HTCondor Project List Archives



[Date Prev][Date Next][Thread Prev][Thread Next][Date Index][Thread Index]

[Condor-devel] somewhat evil problem with work fetch and schedd claims. :(



dang... i guess this is exactly the sort of thing you don't think about until you're debugging and see it happening live. :(

there's a annoying bug in the interaction of fetched claims and schedd-pushed ones. not sure what to do about this -- todd: i'm guessing you're going to say "screw it, not important", which is why i'm writing this up before i spend any more time on it. ;)

the startd has a Claim object that represents each claim or preempting claim. so, each slot has a few Claim* members to keep track of the current claim, and the current preempting claim (if any). so, if you're in owner, unclaimed, etc, there's just the current claim (the one you're advertising to the collector) and no preempting claim. once you're claimed, that current claim is no longer being advertised, since it's in use. however, there's now a preempting claim generated, which is advertised to the collector in case of user prio inversion or machine rank.

enter work fetching...

in the code as currently checked in to V7_1-fetchwork-branch, whenever the startd successfully invokes the fetching hook, parses a valid classad, and evaluates its policy to decide if it's willing to run it, the startd generates a claim object for that fetched claim (which stashes the job classad, etc), and stuffs that into the slot as the current claim. it then moves to the claimed state, invokes the starter, etc. as soon as the startd enters the claimed state, it automatically generates a new preemption claim and starts advertising that. as soon as that starter exits, the startd leaves claimed and goes back to the owner state, to start the whole process again.

so, here's the bug:

- the startd always clears out all the claim objects and starts fresh whenever it returns to the owner state.

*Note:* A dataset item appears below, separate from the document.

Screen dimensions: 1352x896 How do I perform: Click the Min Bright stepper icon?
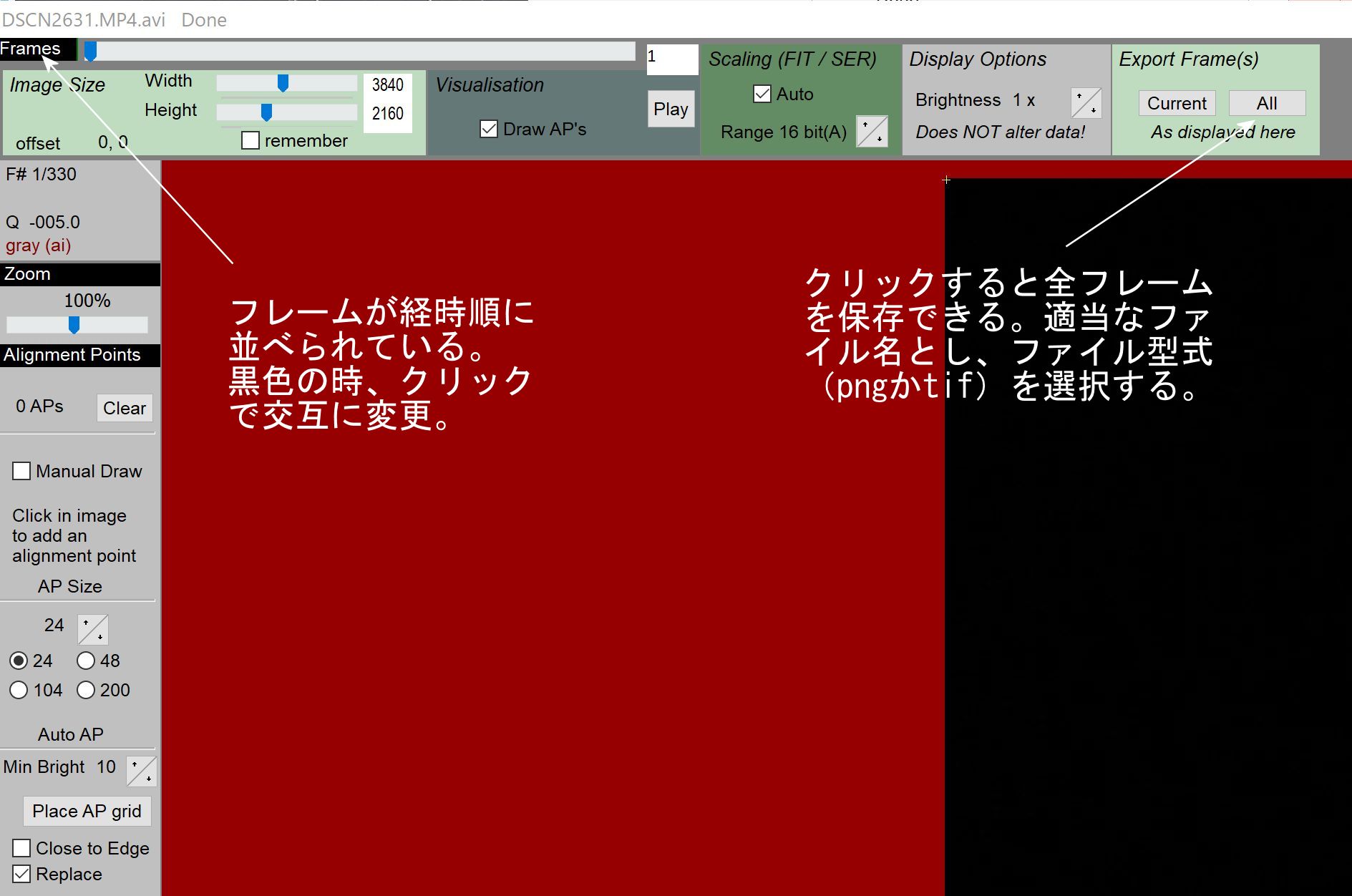142,771
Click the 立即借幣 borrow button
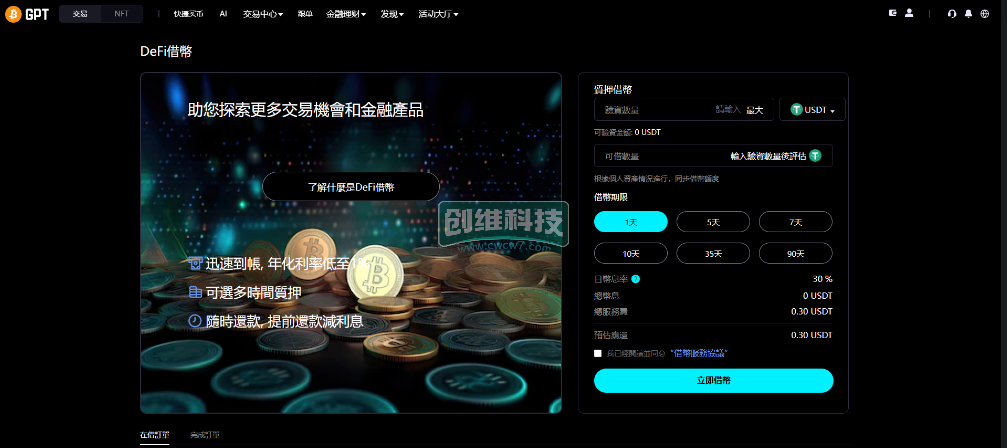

- if you've got short running fetch jobs, the startd is cycling between owner and claimed frequently.

- the claims advertised to the collector are therefore always stale. : ( so, once a slot starts into fetch mode, it's basically impossible for an opportunistic job to claim that slot, even if it's ranked higher, since it never gets matched in time to claim the slot before the startd throws out that claimid and generates a new one. :(


here are the possible solutions:

A) won't fix. either have longer running jobs from your fetched work, or just be happy that your startd is so busy with your fetched work, and forget about schedd-based claims. ;)

B) have the startd special case the "fetch claim", stash it in a separate member in the slot data structure, and pepper the startd with code to see if we've got a fetch claim or not and act accordingly. ugh.

C) when the startd fetches a classad and generates a claim, save the current claim (r_cur) into the preempting claim pointer (r_pre) and put the fetch claim in r_cur. So, while the startd is running that particular fetched job, if the startd is matched with a higher ranked opportunistic job, the schedd should have a chance to attempt to claim the startd and preempt the fetched claim, since the claim id from the collector will match r_pre. however, you're still screwed once the fetched job exits, since even r_pre is destroyed at that point, too. :( so, it widens the window for the race, but doesn't eliminate it. in fact, with short running fetch jobs, this is almost irrelevant and you'll still basically never get claimed by a schedd.

D) in addition to (C), change the startd so that when it leaves the claimed state to return to owner, move the r_pre claim back to r_cur, instead of destroying everything and starting fresh. i'd have to ponder the implications of this, but it might work.


rough time estimates:
A) 0 ;)
B) ~1-2 days. :(
C) ~1 hour.
D) ~2-8 hours, depending on what's uncovered during the pondering.


Thoughts?
-Derek